Although Faisal promoted Tariki at first, gradually he found him not to his
taste with his tirades at oil conferences and inflammatory high profile
interviews in newspapers. He was infatuated by Nasser and too radical for
Faisal who sacked this tactless Najdi in 1962 and replaced him with the
moderate and suave Hejazi Ahmad Zaki Yamani.
All
those who knew Tariki, friends and foes alike, agreed that he had an
exceptional and engaging personality with courage and honesty. Intelligent,
lucid and articulate, he was popular wherever he went. But his militancy,
outspokenness and fiery character won him the wrath of Faisal. His
association with the free princes and his appointment by Saud to the council
of ministers in 1960 as the country’s first oil minister of Petroleum and
Mineral resources sealed his fate with Faisal.
Tariki
chose self exile but he did not seek refuge with Nasser whom he greatly
admired for fear that he would be used by that leader’s propaganda machine,
which was the case with the free princes who headed for Cairo. Tariki had no
ax to grind with the Royal family and did not want to burn his bridges with
them, so he went to Beirut where he opened an office for oil consultancy and
started publishing a journal devoted to oil economics and politics. But
later he was forced to exit Beirut to Cairo because Faisal pressured Chamoun,
the Lebanese president, to force him out. He stayed few months in Cairo
before moving to settle in Kuwait.
After
18 years of self-imposed exile Tariki returned to Riyadh in 1980. The Saudi
government granted him a big house and a big stipend. He died in 1997.

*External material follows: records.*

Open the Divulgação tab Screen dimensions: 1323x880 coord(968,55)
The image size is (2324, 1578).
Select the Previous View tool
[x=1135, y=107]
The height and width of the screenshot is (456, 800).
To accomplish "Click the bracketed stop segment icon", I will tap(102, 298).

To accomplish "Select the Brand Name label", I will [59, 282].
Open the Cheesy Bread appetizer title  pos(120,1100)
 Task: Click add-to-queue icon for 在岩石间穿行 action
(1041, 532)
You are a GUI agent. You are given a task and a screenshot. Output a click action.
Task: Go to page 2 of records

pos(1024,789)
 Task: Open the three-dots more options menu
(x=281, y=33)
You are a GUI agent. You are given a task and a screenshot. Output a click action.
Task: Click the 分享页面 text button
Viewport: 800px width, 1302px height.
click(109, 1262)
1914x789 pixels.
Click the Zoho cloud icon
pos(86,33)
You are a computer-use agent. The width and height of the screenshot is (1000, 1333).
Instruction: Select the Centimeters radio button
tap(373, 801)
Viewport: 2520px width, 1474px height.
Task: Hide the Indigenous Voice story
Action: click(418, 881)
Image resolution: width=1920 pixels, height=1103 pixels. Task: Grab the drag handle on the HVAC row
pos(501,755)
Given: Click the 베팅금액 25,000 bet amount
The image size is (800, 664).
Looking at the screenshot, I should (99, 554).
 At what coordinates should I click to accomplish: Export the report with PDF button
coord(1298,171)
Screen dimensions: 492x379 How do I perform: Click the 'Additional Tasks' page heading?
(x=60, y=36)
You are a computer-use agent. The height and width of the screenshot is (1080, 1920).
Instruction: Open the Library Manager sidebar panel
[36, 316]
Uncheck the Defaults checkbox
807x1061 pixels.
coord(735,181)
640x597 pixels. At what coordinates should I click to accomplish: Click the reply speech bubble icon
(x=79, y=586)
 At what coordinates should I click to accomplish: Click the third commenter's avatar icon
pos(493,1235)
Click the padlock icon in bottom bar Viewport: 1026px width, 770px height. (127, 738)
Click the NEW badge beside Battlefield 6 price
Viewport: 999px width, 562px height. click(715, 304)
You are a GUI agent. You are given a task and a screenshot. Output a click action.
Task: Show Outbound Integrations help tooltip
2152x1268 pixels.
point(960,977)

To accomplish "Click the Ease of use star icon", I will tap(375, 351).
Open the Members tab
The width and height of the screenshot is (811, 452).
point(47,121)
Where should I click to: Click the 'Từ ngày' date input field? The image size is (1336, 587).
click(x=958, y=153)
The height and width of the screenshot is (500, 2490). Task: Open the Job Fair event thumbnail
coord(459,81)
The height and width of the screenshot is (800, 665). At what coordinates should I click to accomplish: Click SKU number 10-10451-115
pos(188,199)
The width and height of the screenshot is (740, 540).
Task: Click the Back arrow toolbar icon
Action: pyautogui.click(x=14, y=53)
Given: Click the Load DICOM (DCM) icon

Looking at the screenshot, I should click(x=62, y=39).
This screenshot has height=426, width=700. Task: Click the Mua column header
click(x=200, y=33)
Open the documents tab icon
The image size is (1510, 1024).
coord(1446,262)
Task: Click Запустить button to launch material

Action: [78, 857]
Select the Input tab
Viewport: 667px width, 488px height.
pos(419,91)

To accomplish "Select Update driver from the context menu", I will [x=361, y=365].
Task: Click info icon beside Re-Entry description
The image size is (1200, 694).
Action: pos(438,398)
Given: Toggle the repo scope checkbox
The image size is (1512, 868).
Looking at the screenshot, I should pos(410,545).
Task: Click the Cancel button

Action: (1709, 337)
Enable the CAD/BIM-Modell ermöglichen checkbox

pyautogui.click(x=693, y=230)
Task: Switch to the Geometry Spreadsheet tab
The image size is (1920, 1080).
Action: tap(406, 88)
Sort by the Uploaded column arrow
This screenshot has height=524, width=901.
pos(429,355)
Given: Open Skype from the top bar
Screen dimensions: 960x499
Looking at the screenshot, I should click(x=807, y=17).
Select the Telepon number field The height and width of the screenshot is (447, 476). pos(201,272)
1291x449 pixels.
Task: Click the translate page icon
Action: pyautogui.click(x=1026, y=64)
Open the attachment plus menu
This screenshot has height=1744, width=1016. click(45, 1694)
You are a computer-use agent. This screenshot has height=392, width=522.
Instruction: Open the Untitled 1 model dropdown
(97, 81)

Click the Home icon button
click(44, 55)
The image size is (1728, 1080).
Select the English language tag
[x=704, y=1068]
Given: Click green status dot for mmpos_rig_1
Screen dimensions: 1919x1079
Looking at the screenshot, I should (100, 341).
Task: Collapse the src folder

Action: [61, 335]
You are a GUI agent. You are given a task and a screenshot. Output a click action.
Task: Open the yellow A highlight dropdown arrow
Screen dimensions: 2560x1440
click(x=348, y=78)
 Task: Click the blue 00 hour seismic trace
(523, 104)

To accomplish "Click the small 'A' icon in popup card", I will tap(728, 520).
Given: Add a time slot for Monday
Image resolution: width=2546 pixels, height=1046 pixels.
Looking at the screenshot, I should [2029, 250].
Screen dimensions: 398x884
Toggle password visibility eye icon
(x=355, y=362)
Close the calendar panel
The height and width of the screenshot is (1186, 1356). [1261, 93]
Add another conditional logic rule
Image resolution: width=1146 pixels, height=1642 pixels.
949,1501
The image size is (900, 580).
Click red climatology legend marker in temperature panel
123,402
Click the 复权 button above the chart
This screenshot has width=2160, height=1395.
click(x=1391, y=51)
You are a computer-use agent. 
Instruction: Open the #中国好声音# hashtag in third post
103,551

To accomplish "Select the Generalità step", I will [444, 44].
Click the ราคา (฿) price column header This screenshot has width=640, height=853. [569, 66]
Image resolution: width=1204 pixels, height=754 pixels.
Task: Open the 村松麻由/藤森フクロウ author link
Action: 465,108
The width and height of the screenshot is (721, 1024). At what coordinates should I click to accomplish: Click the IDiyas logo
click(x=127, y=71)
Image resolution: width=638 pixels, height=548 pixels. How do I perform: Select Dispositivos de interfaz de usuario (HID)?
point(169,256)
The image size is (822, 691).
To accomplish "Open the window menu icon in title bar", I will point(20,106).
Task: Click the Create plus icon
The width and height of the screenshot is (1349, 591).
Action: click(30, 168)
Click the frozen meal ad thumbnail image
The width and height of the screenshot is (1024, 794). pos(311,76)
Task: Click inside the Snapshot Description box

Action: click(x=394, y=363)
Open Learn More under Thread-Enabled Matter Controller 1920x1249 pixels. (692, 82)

Despite his radical rhetoric and his Nasserite leanings, there was no doubt
about the sincerity of Tariki. His integrity was beyond question. For many
years he held a position through which he could have made big money, one way
or the other. He lived a life of almost hand to mouth. Even in his exile he
did not bear any grudge against his country. He remained always loyal and
discrete when talking about the Saudi government or the Saudi Royal family.
He wanted to reform the government, not revolt against it. He could have
been much more effective and he could have done a much better job, but he
was the victim of national rhetoric and political currents of the time. His
dreams were to be realized by his successor, the more astute and calculating
Yamani, the man of strategy and realism.